Eric Diamond was on vacation when he got a call from his Central Kitchen partner, Gordon Priemer.

“We were looking for 30,000 square feet of space,” says Diamond. “Gordon called me and said, ‘Hey, I just toured this building. It's got cooler space, it's got more electrical than we’ll ever need, it’s a food grade facility. The only problem, it's 137,000 square feet.'”

They needed to expand, but not that much. “We can't fill 137,000 square feet,” Diamond told him. “He said, ‘I know, I know.’ So when I get back from vacation, he says, ‘Let's go look at it again.’”

They couldn’t resist. And so in February 2018, they bought the building, now called the Central Kitchen Food Hub, at 7501 Carnegie Ave.
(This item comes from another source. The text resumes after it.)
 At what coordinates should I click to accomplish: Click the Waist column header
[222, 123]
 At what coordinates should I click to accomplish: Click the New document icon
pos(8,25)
The seller rented space in it from them while building a new facility in Willoughby but finally vacated this month.

Now Central Kitchen has two locations two miles apart. From incubating startups, to co-packing for successes like Randy's Pickles, to supporting ghost restaurants, to trends like fermenting and veganism, they’re taking the local craft food scene to new heights. And they’re just getting started.

“Our vision is to be the center of the ecosystem for craft food creation and production in northeastern Ohio,” Diamond says.

Starting small

They began in 2013 as a food business incubator called the Cleveland Culinary Launch and Kitchen, at 2800 Euclid Ave. They took over a lease from Cleveland State University for an unwanted commissary in exchange for the kitchen equipment, usually a food operation’s main expense. “We lucked out,” he says.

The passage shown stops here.